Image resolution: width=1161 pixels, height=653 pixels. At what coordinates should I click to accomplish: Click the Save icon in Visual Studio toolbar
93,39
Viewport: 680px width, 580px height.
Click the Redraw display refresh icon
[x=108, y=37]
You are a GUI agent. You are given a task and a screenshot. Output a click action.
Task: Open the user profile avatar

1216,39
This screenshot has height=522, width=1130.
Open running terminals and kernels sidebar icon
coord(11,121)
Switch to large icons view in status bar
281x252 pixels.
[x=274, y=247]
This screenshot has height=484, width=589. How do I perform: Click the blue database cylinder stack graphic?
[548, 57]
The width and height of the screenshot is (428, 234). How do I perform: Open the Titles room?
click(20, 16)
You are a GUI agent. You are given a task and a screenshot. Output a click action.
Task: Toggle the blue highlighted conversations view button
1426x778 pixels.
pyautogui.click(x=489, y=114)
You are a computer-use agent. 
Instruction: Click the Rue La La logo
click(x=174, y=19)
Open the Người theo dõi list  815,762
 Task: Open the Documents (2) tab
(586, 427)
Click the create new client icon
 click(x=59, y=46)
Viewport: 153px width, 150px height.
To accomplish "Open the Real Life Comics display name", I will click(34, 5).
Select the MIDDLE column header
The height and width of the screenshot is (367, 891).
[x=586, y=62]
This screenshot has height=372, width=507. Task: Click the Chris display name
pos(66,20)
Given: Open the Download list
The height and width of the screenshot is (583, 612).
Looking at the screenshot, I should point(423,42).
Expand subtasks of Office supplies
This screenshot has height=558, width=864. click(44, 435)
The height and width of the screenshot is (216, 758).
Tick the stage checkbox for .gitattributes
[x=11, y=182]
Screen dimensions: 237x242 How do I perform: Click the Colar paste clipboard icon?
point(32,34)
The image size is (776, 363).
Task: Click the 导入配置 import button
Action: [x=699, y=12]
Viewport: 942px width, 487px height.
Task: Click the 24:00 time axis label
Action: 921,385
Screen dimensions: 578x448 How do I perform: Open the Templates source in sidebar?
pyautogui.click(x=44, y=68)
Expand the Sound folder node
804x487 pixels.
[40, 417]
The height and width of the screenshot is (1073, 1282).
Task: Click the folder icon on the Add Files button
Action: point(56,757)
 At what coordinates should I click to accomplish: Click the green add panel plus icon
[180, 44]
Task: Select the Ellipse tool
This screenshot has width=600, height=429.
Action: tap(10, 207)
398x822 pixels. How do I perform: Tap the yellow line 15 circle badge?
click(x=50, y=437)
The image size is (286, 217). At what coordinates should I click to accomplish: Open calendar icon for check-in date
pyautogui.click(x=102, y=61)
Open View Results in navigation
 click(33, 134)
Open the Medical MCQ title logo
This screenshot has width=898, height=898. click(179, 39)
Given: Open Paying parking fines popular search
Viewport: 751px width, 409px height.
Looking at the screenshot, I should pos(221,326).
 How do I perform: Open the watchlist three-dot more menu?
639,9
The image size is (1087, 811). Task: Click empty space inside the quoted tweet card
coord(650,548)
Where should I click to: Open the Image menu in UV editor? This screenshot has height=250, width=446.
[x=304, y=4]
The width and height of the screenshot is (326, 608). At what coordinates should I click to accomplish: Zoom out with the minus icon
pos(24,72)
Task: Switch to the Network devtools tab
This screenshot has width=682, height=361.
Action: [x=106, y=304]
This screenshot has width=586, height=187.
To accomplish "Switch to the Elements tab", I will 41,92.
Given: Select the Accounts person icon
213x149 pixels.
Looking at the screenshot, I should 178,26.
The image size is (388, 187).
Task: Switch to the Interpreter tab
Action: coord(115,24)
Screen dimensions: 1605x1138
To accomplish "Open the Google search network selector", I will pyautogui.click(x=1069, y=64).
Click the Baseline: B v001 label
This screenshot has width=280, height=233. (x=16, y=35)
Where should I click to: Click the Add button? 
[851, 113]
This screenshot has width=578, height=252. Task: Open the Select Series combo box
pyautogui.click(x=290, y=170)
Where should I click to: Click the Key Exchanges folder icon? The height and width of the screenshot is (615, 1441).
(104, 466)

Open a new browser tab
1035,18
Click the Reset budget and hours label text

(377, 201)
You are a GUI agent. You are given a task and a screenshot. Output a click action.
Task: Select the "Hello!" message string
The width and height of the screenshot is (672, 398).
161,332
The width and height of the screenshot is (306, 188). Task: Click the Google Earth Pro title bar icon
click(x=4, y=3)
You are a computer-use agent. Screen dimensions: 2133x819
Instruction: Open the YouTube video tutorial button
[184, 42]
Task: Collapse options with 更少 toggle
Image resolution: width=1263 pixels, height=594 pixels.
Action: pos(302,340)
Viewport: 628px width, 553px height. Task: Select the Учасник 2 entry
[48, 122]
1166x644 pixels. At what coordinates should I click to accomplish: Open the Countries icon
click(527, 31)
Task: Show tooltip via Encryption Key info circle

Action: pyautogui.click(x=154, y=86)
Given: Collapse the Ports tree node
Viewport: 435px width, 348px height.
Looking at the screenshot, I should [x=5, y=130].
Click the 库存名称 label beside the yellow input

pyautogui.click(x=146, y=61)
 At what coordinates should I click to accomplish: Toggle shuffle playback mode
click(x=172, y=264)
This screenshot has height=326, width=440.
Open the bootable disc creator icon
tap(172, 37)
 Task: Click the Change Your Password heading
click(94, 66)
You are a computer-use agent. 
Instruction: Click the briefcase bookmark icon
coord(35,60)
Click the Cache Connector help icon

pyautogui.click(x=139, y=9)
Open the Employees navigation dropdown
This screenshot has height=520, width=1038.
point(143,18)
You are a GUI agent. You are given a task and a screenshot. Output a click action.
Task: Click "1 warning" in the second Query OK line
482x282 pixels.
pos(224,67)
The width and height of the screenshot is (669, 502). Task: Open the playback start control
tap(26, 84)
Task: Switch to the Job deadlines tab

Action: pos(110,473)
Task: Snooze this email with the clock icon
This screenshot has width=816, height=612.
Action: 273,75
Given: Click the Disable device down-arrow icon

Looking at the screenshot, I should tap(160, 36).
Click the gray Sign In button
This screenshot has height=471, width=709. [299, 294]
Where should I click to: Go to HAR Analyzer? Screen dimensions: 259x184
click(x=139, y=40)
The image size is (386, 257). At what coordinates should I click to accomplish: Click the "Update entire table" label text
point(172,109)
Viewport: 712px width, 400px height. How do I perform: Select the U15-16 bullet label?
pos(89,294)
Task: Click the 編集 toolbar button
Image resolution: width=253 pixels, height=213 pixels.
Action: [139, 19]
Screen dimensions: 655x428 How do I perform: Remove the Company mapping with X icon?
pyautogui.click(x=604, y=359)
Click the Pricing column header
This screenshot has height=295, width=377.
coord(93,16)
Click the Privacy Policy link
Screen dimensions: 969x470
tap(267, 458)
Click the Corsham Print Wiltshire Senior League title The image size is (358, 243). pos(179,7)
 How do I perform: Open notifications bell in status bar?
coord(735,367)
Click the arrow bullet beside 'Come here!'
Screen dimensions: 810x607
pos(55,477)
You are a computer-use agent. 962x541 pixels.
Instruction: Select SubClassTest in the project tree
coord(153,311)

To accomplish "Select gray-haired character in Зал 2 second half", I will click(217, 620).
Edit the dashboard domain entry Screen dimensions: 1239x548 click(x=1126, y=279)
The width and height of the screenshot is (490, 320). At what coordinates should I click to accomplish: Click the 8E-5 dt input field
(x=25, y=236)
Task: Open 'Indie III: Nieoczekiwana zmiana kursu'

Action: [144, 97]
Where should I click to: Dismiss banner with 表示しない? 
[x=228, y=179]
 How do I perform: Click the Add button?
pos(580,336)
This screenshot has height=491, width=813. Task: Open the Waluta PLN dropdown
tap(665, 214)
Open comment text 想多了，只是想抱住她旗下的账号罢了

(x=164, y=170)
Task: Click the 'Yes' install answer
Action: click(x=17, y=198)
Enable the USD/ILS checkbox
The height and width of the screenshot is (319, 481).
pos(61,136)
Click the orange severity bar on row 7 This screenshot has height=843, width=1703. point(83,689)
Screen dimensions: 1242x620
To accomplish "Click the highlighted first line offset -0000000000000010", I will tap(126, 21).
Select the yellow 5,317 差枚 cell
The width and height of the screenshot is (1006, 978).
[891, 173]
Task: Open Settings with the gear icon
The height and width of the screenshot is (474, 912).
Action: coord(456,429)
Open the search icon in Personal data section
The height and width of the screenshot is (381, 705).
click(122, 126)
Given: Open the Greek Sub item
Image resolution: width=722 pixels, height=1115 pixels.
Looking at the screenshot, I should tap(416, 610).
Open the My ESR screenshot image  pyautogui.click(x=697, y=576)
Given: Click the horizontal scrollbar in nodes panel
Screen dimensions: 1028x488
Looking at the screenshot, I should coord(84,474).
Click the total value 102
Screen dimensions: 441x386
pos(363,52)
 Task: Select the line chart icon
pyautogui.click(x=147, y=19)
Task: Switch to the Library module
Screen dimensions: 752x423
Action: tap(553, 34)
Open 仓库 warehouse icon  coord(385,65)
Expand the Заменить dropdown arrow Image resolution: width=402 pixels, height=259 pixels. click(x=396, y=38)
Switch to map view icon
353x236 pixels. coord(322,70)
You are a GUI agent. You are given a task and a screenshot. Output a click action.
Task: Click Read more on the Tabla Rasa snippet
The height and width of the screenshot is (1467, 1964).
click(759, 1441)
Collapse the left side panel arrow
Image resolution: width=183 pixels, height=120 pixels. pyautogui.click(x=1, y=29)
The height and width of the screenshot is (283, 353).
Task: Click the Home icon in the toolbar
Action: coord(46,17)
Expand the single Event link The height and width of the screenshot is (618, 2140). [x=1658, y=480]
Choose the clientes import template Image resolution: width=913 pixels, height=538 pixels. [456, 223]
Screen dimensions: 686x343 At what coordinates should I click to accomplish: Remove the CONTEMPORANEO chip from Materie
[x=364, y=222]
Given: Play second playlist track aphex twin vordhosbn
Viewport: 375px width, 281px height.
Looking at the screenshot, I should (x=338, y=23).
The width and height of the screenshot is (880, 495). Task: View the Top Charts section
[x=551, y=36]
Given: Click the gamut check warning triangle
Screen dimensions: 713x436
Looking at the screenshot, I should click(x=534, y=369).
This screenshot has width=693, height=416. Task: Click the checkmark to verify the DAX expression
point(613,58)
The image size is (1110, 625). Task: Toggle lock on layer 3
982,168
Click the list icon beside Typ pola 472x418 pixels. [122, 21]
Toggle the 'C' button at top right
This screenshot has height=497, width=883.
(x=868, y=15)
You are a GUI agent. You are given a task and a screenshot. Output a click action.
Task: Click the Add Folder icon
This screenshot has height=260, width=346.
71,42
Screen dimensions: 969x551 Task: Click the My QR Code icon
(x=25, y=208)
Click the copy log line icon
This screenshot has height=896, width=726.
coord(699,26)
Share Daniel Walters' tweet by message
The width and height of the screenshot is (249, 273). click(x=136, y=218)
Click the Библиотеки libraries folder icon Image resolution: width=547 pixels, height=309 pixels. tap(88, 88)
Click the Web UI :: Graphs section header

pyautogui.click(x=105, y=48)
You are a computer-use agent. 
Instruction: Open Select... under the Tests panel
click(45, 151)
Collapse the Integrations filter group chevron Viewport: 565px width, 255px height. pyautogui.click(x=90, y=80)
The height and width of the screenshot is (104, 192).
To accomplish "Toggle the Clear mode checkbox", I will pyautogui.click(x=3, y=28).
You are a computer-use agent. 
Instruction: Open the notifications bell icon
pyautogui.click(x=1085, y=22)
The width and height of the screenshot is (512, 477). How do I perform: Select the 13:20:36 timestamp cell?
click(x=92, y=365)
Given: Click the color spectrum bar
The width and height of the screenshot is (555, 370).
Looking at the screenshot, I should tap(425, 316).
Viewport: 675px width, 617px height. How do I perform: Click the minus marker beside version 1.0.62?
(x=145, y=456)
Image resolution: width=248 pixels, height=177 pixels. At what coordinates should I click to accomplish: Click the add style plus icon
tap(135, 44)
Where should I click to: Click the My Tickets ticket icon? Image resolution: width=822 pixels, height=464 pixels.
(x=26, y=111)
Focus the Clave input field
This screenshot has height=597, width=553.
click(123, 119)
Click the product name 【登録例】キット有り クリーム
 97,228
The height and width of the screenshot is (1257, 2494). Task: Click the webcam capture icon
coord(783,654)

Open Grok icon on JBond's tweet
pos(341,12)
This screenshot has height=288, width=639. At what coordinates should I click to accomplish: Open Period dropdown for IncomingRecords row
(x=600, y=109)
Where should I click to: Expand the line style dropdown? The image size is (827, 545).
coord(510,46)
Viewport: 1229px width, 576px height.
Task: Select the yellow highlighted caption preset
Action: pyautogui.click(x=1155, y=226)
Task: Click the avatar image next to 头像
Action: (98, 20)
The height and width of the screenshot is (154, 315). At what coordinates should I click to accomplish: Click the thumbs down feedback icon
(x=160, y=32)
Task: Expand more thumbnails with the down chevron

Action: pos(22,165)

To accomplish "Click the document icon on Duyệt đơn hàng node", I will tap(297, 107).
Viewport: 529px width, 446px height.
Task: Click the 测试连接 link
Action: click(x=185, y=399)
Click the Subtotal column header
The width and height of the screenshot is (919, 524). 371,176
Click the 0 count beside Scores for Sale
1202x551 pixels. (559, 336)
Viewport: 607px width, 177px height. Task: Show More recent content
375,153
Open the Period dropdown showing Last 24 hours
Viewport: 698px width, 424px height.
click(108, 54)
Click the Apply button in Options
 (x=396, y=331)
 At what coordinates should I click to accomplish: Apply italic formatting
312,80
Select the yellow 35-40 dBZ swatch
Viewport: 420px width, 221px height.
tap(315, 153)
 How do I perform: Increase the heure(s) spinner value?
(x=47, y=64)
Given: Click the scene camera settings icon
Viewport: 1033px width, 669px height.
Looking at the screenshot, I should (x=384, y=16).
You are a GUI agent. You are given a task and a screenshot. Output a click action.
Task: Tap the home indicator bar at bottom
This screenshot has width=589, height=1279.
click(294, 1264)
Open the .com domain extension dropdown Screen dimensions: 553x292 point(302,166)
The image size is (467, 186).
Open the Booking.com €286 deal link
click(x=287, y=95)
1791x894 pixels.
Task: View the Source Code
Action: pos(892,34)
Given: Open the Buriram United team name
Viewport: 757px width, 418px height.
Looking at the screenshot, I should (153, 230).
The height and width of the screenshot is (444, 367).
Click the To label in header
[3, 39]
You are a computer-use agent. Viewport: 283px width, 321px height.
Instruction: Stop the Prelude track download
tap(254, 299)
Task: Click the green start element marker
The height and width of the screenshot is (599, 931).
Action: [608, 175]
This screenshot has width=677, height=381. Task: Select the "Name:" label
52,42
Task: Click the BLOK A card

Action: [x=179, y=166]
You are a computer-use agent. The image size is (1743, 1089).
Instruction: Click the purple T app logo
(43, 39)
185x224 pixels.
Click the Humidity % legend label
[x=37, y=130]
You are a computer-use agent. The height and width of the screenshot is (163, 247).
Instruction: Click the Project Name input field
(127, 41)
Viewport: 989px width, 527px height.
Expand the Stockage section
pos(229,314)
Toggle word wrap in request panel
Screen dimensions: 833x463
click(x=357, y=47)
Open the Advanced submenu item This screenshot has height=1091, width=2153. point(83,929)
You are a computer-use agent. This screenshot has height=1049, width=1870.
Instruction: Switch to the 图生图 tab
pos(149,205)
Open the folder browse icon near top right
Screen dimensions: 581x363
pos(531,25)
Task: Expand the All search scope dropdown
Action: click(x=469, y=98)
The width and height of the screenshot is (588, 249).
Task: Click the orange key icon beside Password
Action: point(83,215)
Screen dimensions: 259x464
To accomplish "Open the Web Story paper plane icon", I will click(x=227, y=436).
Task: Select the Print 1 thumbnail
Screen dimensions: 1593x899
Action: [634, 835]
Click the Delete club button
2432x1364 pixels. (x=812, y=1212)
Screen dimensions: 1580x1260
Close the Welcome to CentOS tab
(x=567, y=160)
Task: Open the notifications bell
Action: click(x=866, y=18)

**Set task:** Report each line of the entries above that contains the string "orange", and copy each one in full.

**Written solution:**
Click the orange severity bar on row 7 This screenshot has height=843, width=1703. point(83,689)
Task: Click the orange key icon beside Password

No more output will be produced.